_What you should do_. Extract every line of text from the records below verbatim, omitting the pictures.

Entries on locating words and elements:
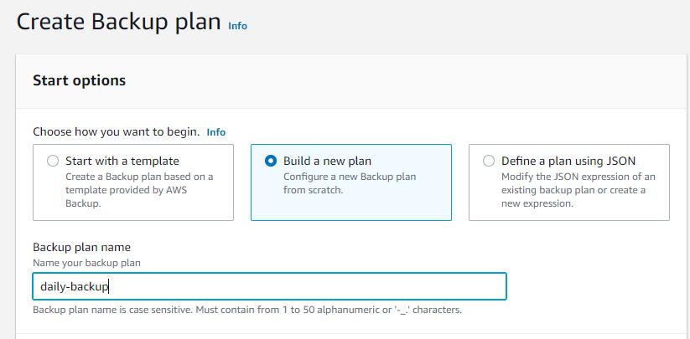This screenshot has height=339, width=690.
Task: Choose the 'Define a plan using JSON' radio button
Action: pos(489,161)
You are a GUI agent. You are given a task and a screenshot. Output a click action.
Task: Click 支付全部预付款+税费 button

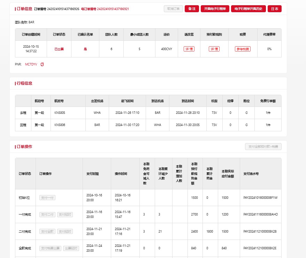click(263, 147)
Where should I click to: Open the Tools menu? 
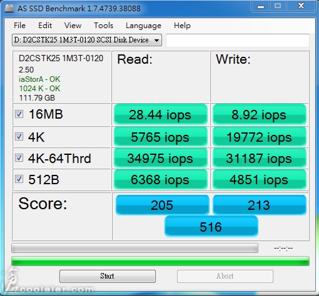pyautogui.click(x=103, y=26)
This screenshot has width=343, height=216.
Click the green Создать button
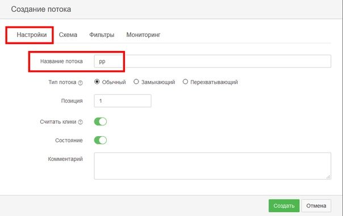(x=284, y=206)

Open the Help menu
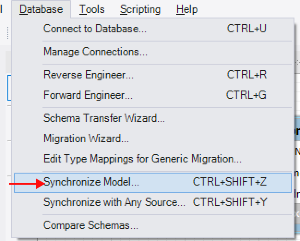coord(187,9)
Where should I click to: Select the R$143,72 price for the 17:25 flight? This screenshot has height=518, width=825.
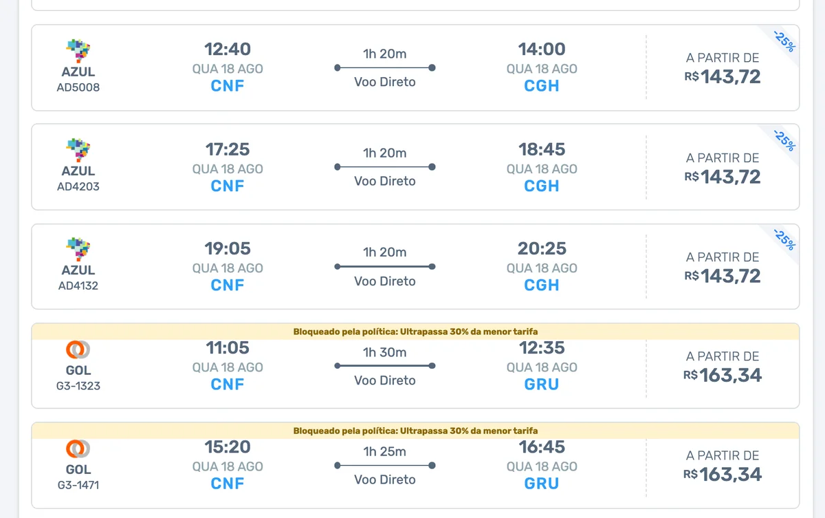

_Exercise solution_.
This screenshot has height=339, width=690.
Task: Choose the 'Define a plan using JSON' radio button
Action: pos(489,161)
You are a GUI agent. You are given a task and a screenshot. Output a click action.
Task: Click 支付全部预付款+税费 button

click(263, 147)
Where should I click to: Open the Tools menu? 
pyautogui.click(x=103, y=26)
This screenshot has width=343, height=216.
Click the green Создать button
(x=284, y=206)

Open the Help menu
coord(187,9)
Where should I click to: Select the R$143,72 price for the 17:25 flight? This screenshot has height=518, width=825.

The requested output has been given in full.